Exercise details: Would you reproduce exactly the lines below from the one holding "[Social Instagram] (126, 2557)" through the one holding "Zona Notte (139, 817)", inclusive, and no others?

(Data records)
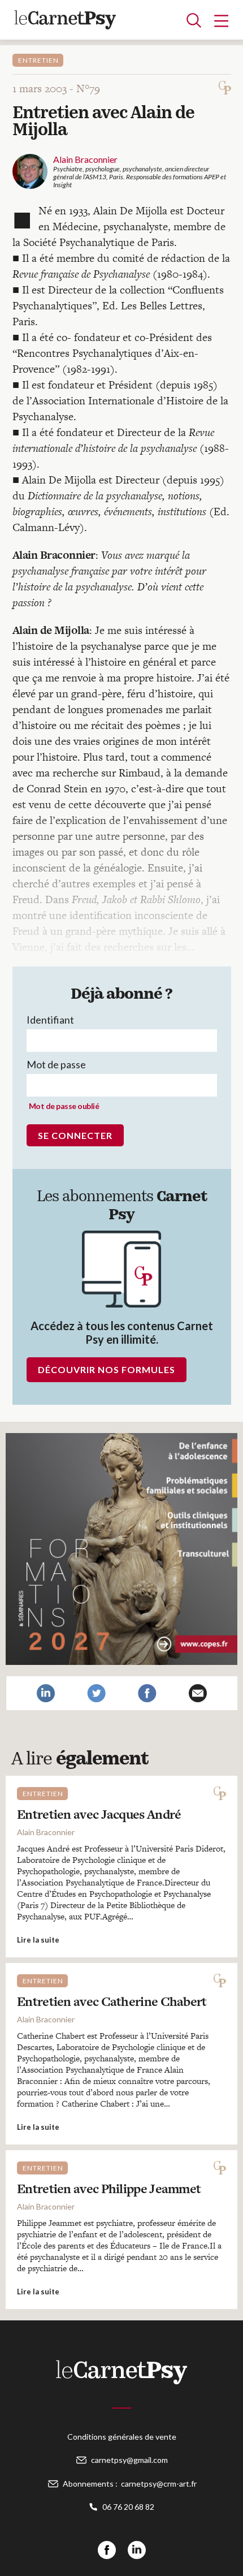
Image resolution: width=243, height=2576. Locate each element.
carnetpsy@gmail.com (129, 2460)
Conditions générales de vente (121, 2436)
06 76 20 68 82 (128, 2507)
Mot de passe (56, 1064)
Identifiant (50, 1019)
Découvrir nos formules (106, 1369)
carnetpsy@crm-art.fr (159, 2483)
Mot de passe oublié (64, 1106)
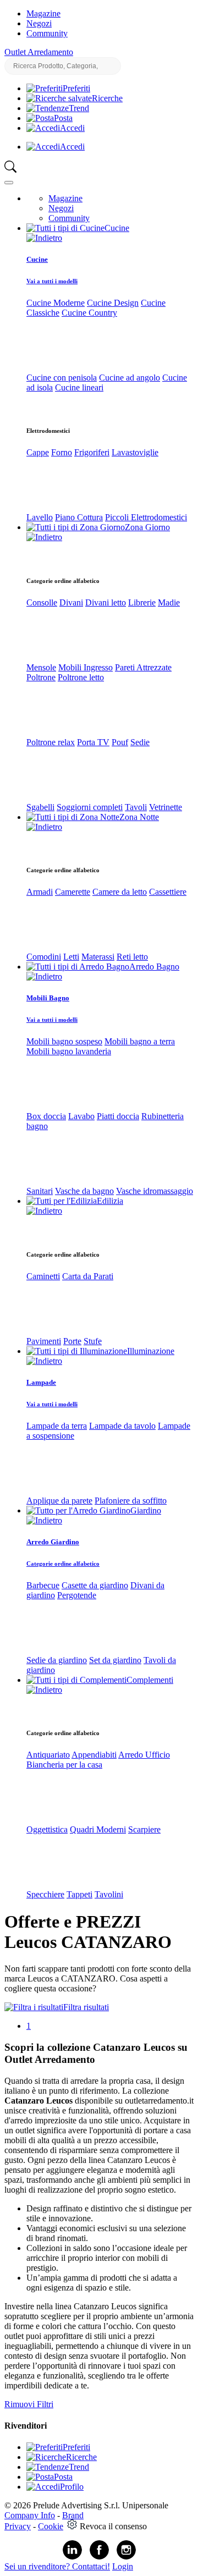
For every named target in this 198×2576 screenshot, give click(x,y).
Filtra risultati (86, 2007)
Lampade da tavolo (122, 1425)
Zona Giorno (147, 527)
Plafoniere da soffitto (131, 1500)
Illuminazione (150, 1351)
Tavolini (109, 1894)
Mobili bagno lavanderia (68, 1051)
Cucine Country (89, 312)
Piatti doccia (118, 1116)
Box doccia (46, 1116)
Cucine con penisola (61, 377)
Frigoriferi (91, 452)
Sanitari (39, 1191)
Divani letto (105, 602)
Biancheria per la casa (64, 1764)
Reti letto (132, 956)
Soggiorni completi (90, 807)
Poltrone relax (50, 742)
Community (47, 33)
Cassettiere (167, 891)
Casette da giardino (95, 1585)
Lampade (41, 1382)
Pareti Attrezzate (143, 667)
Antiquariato (48, 1754)
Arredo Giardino (52, 1542)
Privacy (17, 2526)
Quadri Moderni (98, 1829)
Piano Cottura (79, 517)
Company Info (29, 2515)
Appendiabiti (94, 1754)
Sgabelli (40, 807)
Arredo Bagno (154, 966)
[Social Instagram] (126, 2557)
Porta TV (93, 742)
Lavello (39, 517)
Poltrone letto (81, 677)
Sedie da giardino (56, 1660)
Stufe (93, 1341)
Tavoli (136, 807)
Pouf (120, 742)
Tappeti (79, 1894)
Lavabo (81, 1116)
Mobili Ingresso (85, 667)
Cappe (37, 452)
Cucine (117, 228)
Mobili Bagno (47, 998)
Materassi (97, 956)
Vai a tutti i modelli (52, 281)
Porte (72, 1341)
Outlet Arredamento (38, 52)
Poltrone (41, 677)
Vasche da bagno (84, 1191)
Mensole (41, 667)
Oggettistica (47, 1829)
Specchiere (45, 1894)
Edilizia (110, 1201)
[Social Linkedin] (72, 2557)
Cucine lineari (79, 387)
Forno (61, 452)
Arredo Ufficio (144, 1754)
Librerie (142, 602)
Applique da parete (59, 1500)
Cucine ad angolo (129, 377)
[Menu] (8, 182)
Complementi (150, 1680)
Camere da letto (119, 891)
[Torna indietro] (44, 238)
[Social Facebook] (99, 2557)
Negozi (39, 23)
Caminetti (43, 1276)
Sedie (140, 742)
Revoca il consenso (113, 2526)
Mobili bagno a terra (140, 1041)
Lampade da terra (56, 1425)
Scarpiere (144, 1829)
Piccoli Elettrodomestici (146, 517)
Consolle (41, 602)
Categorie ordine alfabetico (63, 1563)
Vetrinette (165, 807)
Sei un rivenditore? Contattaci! (57, 2566)
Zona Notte (139, 817)
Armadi (39, 891)
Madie (169, 602)
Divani (71, 602)
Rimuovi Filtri (28, 2404)
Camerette (72, 891)
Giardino (145, 1510)
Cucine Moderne (55, 302)
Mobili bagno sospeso (64, 1041)
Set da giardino (115, 1660)
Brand (73, 2515)
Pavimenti (43, 1341)
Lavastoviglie (135, 452)
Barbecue (42, 1585)
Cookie (50, 2526)
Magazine (43, 13)
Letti (71, 956)
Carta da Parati (87, 1276)
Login (122, 2566)
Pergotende (76, 1595)
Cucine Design (113, 302)
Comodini (43, 956)
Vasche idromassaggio (154, 1191)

Worked solution:
[Social Instagram] (126, 2557)
Porta TV (93, 742)
Lavello (39, 517)
Poltrone letto (81, 677)
Sedie da giardino (56, 1660)
Stufe (93, 1341)
Tavoli (136, 807)
Pouf (120, 742)
Tappeti (79, 1894)
Lavabo (81, 1116)
Mobili Ingresso (85, 667)
Cappe (37, 452)
Cucine (117, 228)
Mobili Bagno (47, 998)
Materassi (97, 956)
Vai a tutti i modelli (52, 281)
Porte (72, 1341)
Outlet Arredamento (38, 52)
Poltrone (41, 677)
Vasche da bagno (84, 1191)
Mensole (41, 667)
Oggettistica (47, 1829)
Specchiere (45, 1894)
Edilizia (110, 1201)
[Social Linkedin] (72, 2557)
Cucine lineari (79, 387)
Forno (61, 452)
Arredo Ufficio (144, 1754)
Librerie (142, 602)
Applique da parete (59, 1500)
Cucine ad angolo (129, 377)
[Menu] (8, 182)
Complementi (150, 1680)
Camere da letto (119, 891)
[Torna indietro] (44, 238)
[Social Facebook] (99, 2557)
Negozi (39, 23)
Caminetti (43, 1276)
Sedie (140, 742)
Revoca il consenso (113, 2526)
Mobili bagno a terra (140, 1041)
Lampade da terra (56, 1425)
Scarpiere (144, 1829)
Piccoli Elettrodomestici (146, 517)
Consolle (41, 602)
Categorie ordine alfabetico (63, 1563)
Vetrinette (165, 807)
Sei un rivenditore? Contattaci! (57, 2566)
Zona Notte (139, 817)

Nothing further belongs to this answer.